WHAT TO PRODUCE: Restate the data below word for word. Leave the images out.

DATA:
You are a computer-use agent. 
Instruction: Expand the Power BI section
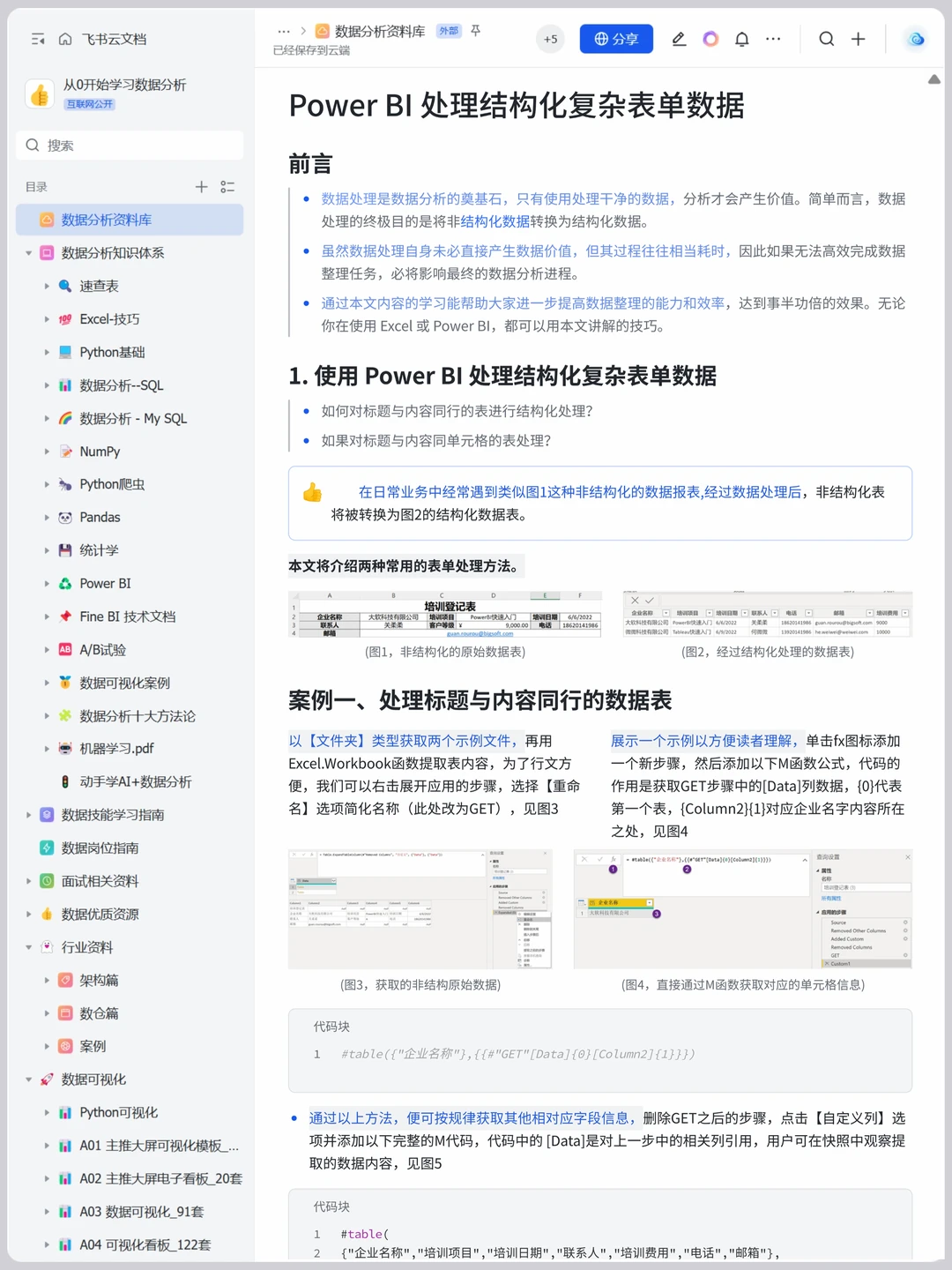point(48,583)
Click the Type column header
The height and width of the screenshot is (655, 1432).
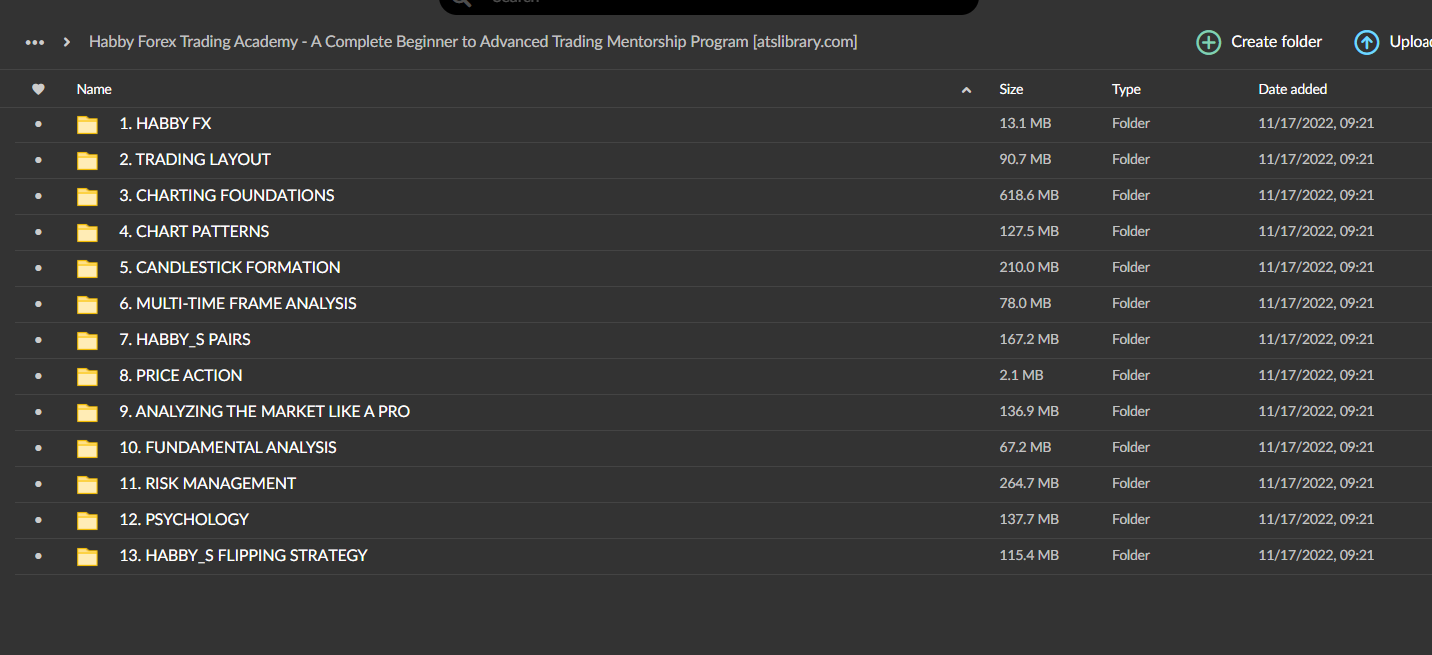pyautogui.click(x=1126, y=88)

TASK OUTPUT:
You are a computer-use agent. 
Instruction: Expand the Power BI section
point(48,583)
Click the Type column header
The height and width of the screenshot is (655, 1432).
pyautogui.click(x=1126, y=88)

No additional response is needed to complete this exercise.